Ia kembali tersenyum dan mengangguk-anggukkan kepala dengan suara "Huum", seakan-akan sedang meyakinkan dirinya sendiri.

Usai melakukan itu, ia membenamkan separu wajah ke dalam selimut. Pandangan matanya masih mengarah padaku karena alasan yang tidak kuketahui pasti.

"Baiklah, istirahat sana. Jika ada apa-apa, panggil saja aku. Kalau tidak bisa, lempar saja sesuatu. Aku akan segera kemari saat mendengarnya."

Ketika aku hendak melangkah, ia menarik lengan bajuku. Saat aku berbalik, aku menemukan pipinya yang mengembung, tanda bahwa ia kesal akan sesuatu yang kecil bagiku tetapi berarti besar baginya.

"Oke, Nona, apa yang Anda perlukan?"

Mendengar aku mengatakan itu dengan nada malas—tidak berniat menjawab, ia semakin tampak tidak senang.

"Pengertianlah sedikit!"

Bagaimana aku bisa mengerti kalau kau tidak mengatakannya …. Inginnya sih bilang begitu, tetapi itu hanya akan semakin memperburuk suasana hatinya. Terlebih, di waktu demam, tidak baik membuat suasana hatinya jadi buruk.

"Kalau begitu …. Selamat tidur, Tuan Putri."

Setelah mengelus pelan kepalanya, barulah ia tidur. Yah, aku tidak yakin kalau itu yang diinginkannya, tetapi karena ia menutup matanya …, ya sudah.

***

Perlahan mataku terbuka. Entah bagaimana, aku terbangun di waktu yang bukan dari biasanya.

Menyingkirkan selimut, aku pun mendudukkan diri dan memandang telapak tangan kananku.

Itu benar. Dengan tangan ini, aku melakukannya ….

"Jam tiga, ya? Kenapa aku tiba-tiba terbangun? Aku juga tidak merasa ingin buang air …."

Setelah melihat jam dinding, aku kembali merebahkan diri. Tatapanku kini terarah pada lampu yang ada di langit-langit.

Lampu itu sudah dipadamkan, karena kebiasaan di sini mematikan lampu terang dan menyalakan lampu lain yang memiliki pencahayaan lebih sedikit.

"Hmm, aku tidak terlalu ingat bagaimana kami berdua bisa bertunangan dan apa saja yang terjadi di waktu itu. Namun, itu memang benar terjadi …."

Bergumam sambil memejamkan mata, aku lalu membukanya kembali dan mengeluarkan kalungku. Seutas benang perak disertai dengan cincin pertunangan kami berdua.

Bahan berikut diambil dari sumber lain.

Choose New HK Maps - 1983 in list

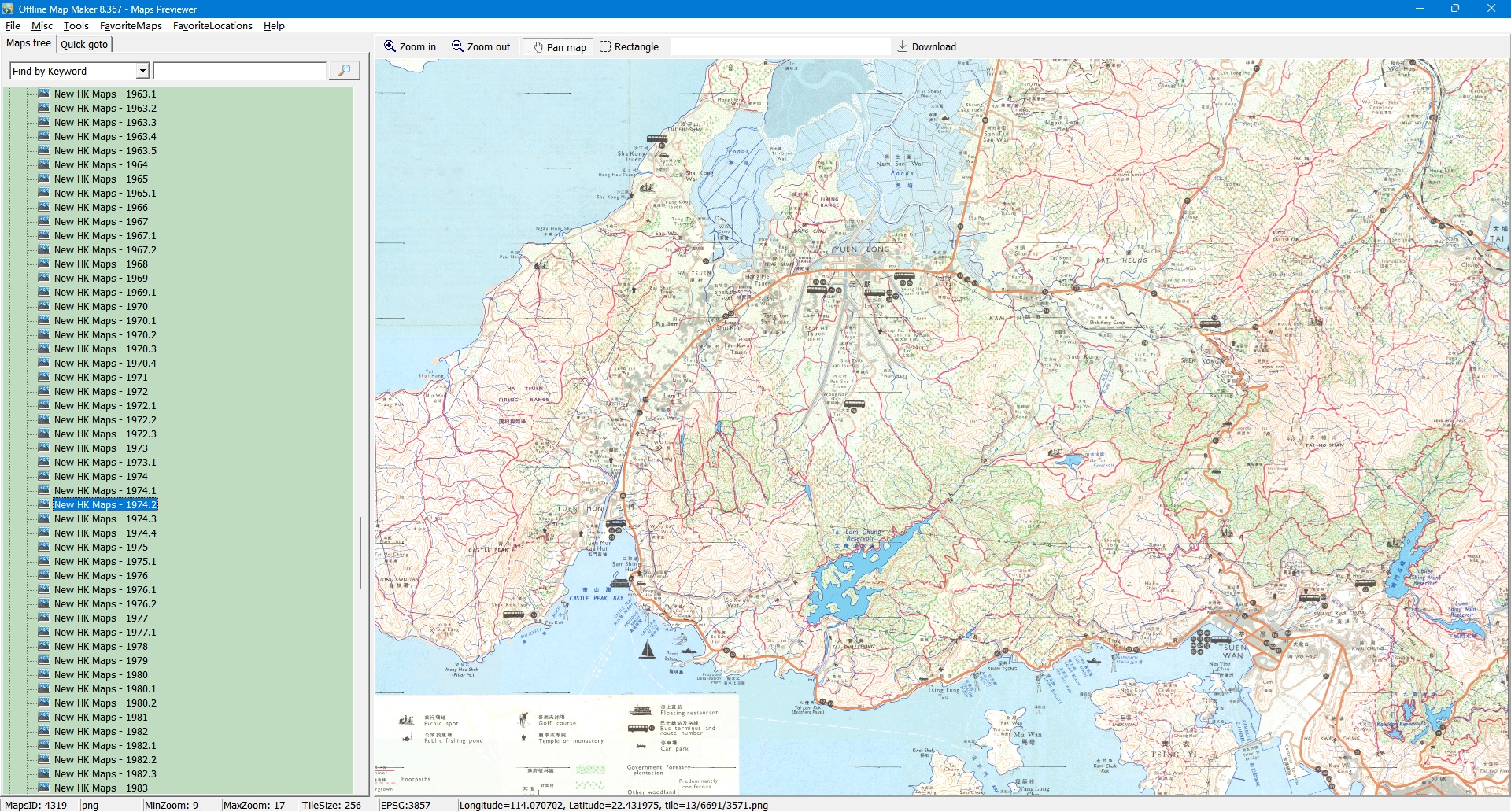click(101, 788)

"Si Cebol itu mengatakan dia ada di akademi ini melalui suratnya, tapi aku masih belum menemukannya. Cebol itu juga tidak memberi tahuku di kelas mana dia berada …."

Jika orang itu memberitahukannya, mungkin akan lebih mudah bagiku. Sepertinya … aku dijauhi oleh gadis itu sampai-sampai sekali pun tidak pernah berpapasan dengannya.

Lebih dari itu, aku penasaran dengan—

"Kenapa … aku tidak bisa mengingat nama gadis itu?"